═════ LISTED RECORDS

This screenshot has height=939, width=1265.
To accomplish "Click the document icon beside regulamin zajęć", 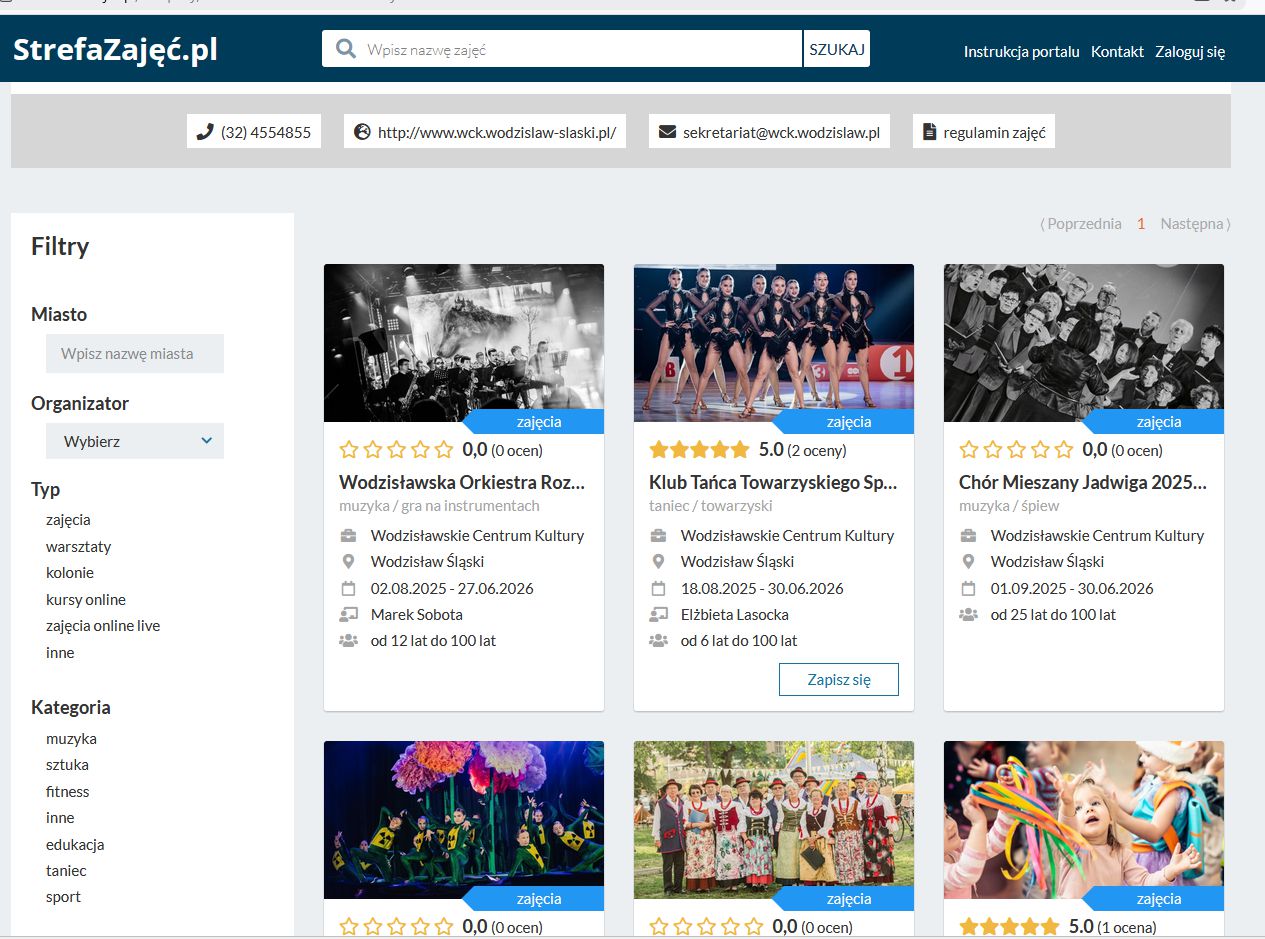I will tap(929, 132).
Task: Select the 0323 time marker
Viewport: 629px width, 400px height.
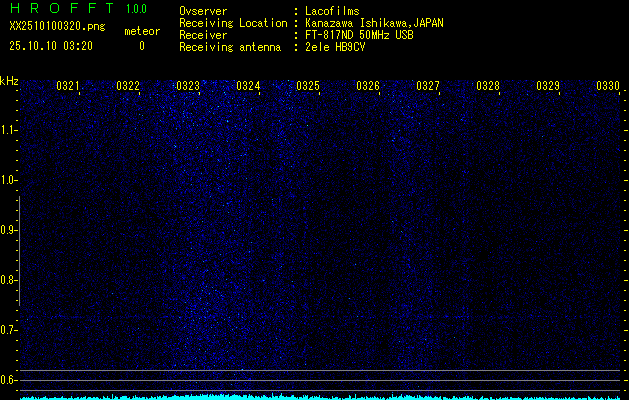Action: coord(188,86)
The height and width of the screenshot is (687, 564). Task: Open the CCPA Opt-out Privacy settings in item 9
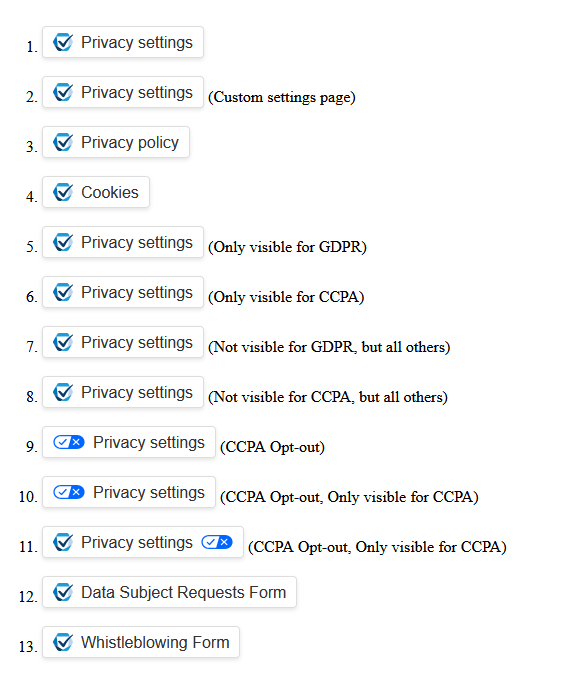[129, 442]
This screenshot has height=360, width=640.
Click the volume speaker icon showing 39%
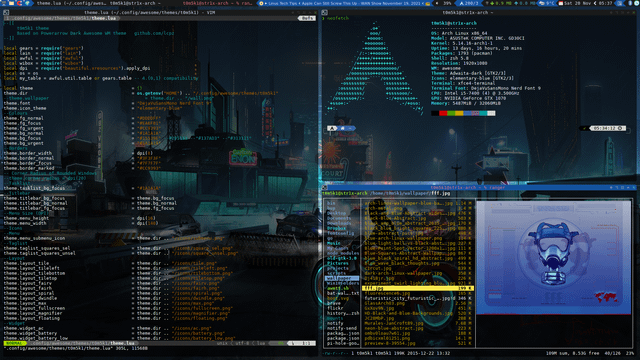(437, 3)
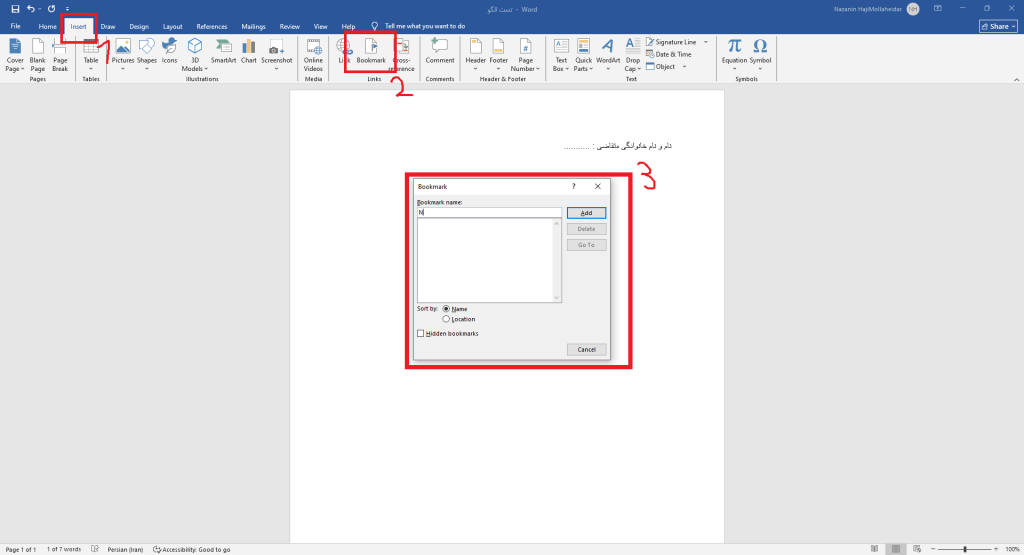1024x555 pixels.
Task: Open the References tab
Action: [x=211, y=26]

══════════

**WORK TO DO**
Write out the data word for word, starting with the line that contains "The height and" and going on through the end of the data, and leave the pictures out.

**FULL ANSWER**
The height and width of the screenshot is (687, 564). Task: Open the CCPA Opt-out Privacy settings in item 9
[129, 442]
This screenshot has height=360, width=640.
Click the volume speaker icon showing 39%
(437, 3)
1024x555 pixels.
Task: Open the References tab
Action: [x=211, y=26]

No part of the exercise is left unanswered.